Per commemorare il V centenario dell'Assemblea dei Cavalieri e Prelati del Regno di Galizia, tenutasi il 4 dicembre 1520, a Melide si tenne un'assemblea per commemorare questo evento storico. Si trattò di un incontro di alto livello che riunì i signori dell'Antico Regno di Galizia per decidere a nome del popolo e richiedere una serie di clausole al re Carlo I. Questo evento raccolse i frutti già seminati nella Rivolta delle Irmandiñas, che ebbe il suo fulcro e punto di partenza in un'assemblea tenutasi anch'essa nella città di Melide.

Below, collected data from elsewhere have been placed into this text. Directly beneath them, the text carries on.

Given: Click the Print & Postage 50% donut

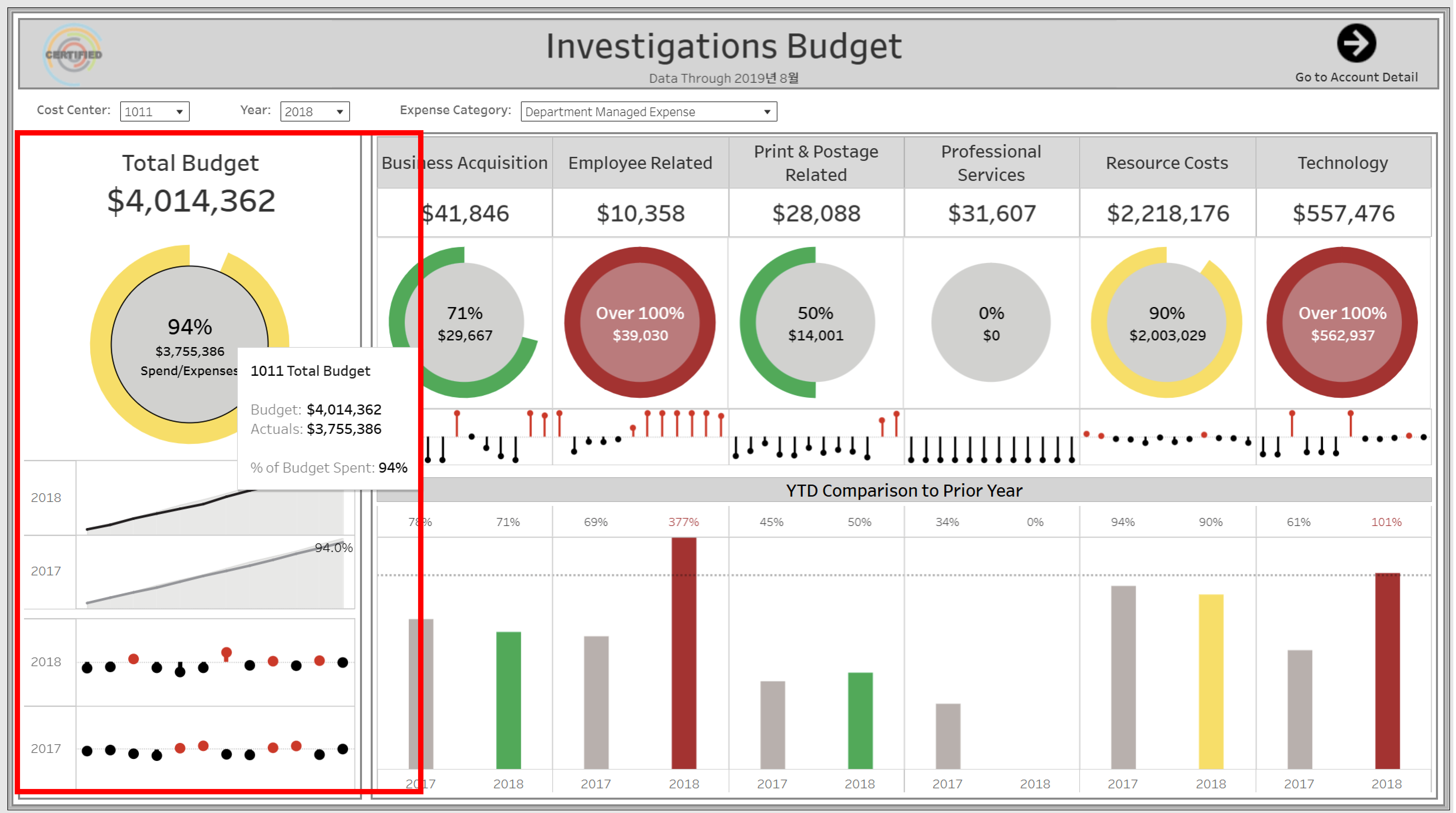Looking at the screenshot, I should click(815, 323).
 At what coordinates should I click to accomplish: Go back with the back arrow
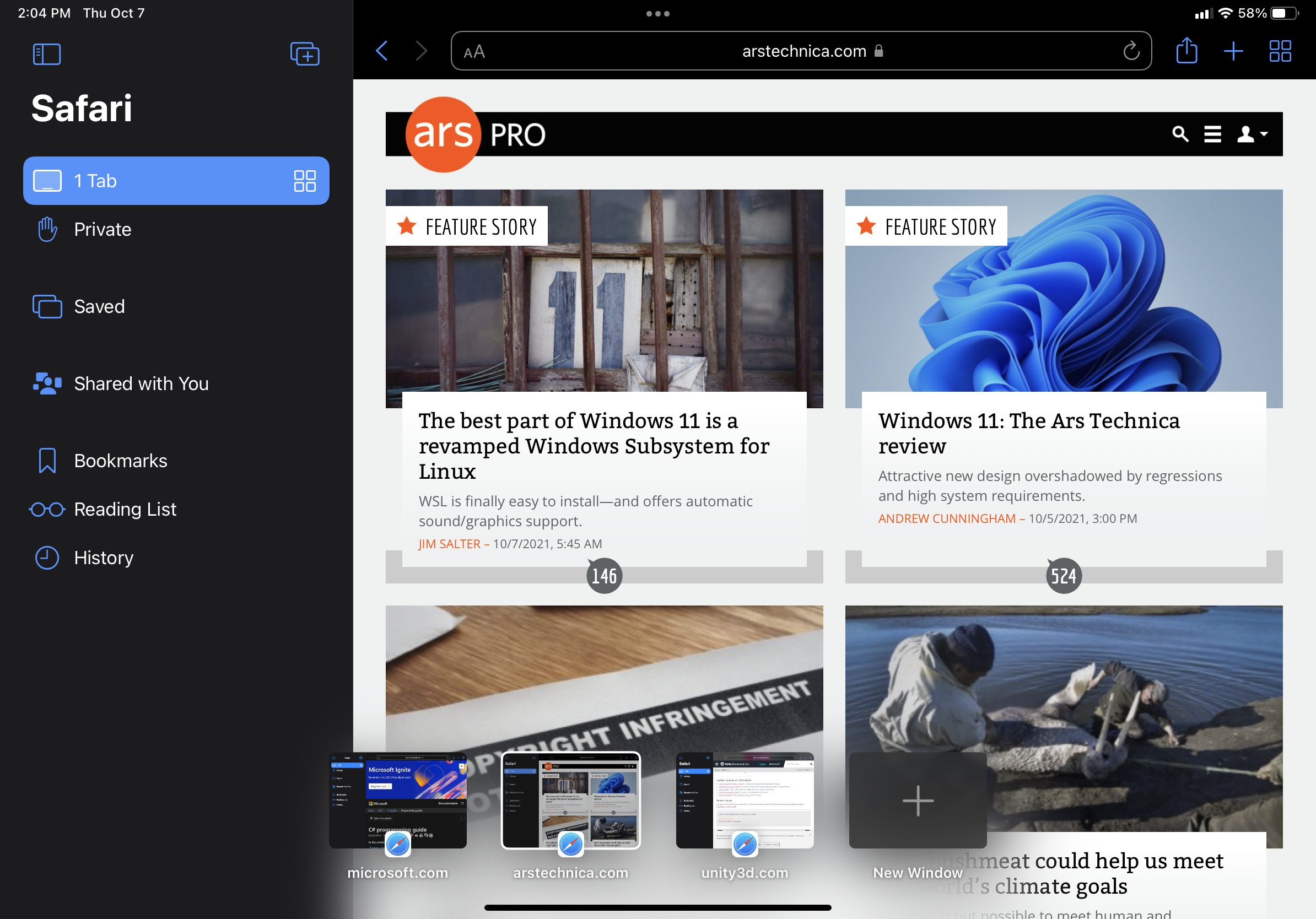[382, 51]
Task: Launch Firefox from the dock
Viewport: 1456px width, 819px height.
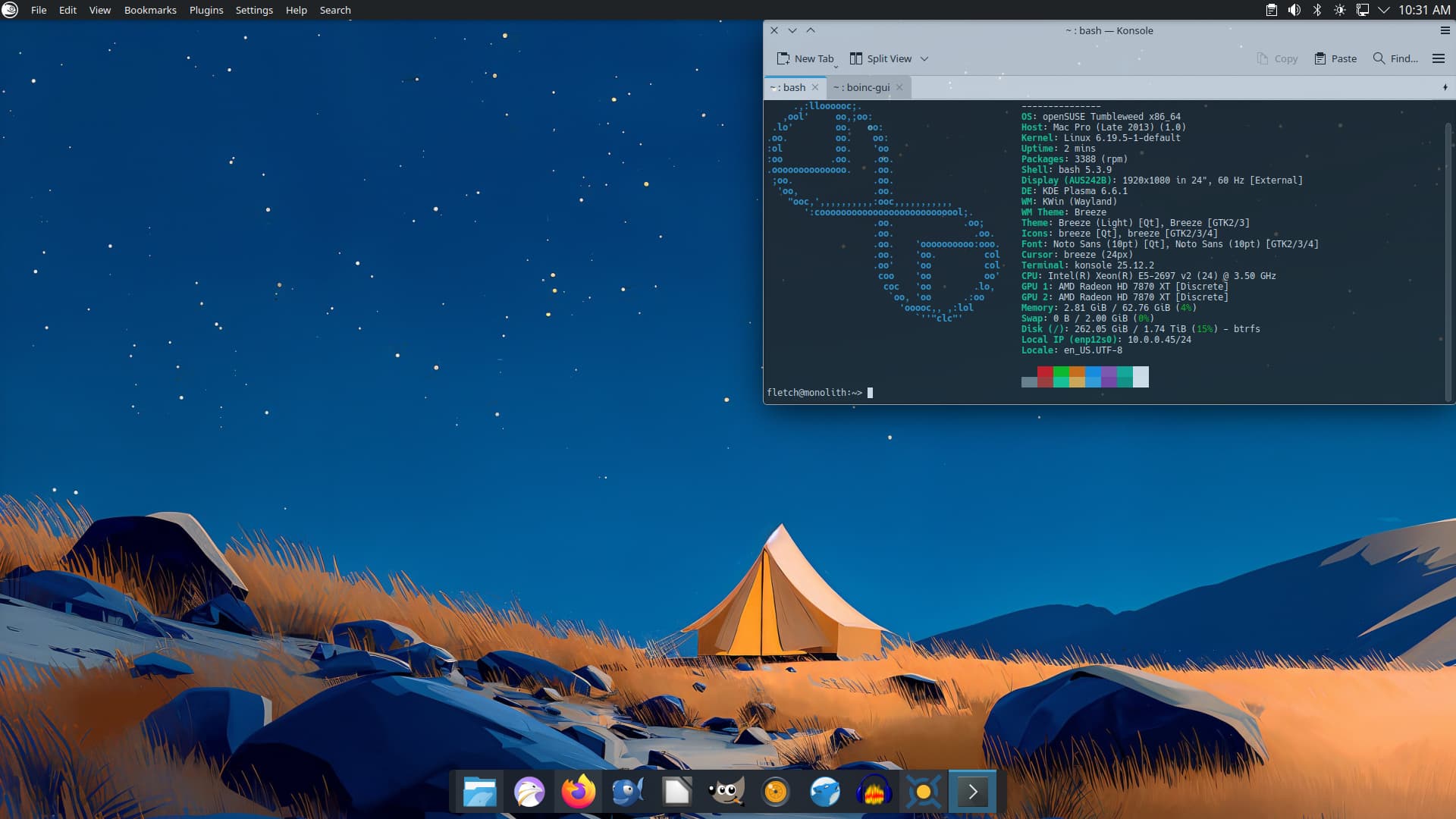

Il 4 dicembre 1520, Alonso III de Fonseca, arcivescovo di Santiago, aprì l'assemblea in cui i prelati e i cavalieri del Regno di Galizia si riunirono nella città di Melide, in quanto centro del regno, e dove riuscirono a unire le diverse forze rappresentate da vescovi, nobili signori e rappresentanti delle città. Ciò significò che in questa riunione vennero prese decisioni fondamentali, costituendo il nucleo della configurazione politica e sociale di quel momento. In quell'incontro vennero formalizzate una serie di petizioni a nome della Galizia, da presentare all'imperatore Carlo V (I di Spagna). Una delle più importanti fu quella di ottenere il voto nelle Cortes per la Galizia, che fino ad allora era stata rappresentata da Zamora.
Questa Assemblea di Melide, che riuniva le classi dirigenti del paese, riuscì a unire le diverse forze sociali della Galizia, rendendo questa riunione uno dei primi esempi dell'inizio di un nuovo modello politico che in seguito sarebbe stato chiamato Parlamentarismo, poiché vennero prese decisioni politiche e sociali fondamentali e di vasta portata per rivendicare diritti a nome dell'intero popolo galiziano, costituendo così il nucleo della configurazione politica del Basso Medioevo e dell'inizio dell'Età Moderna in Galizia.
Il francobollo è un'illustrazione di José Alberto García Taracido.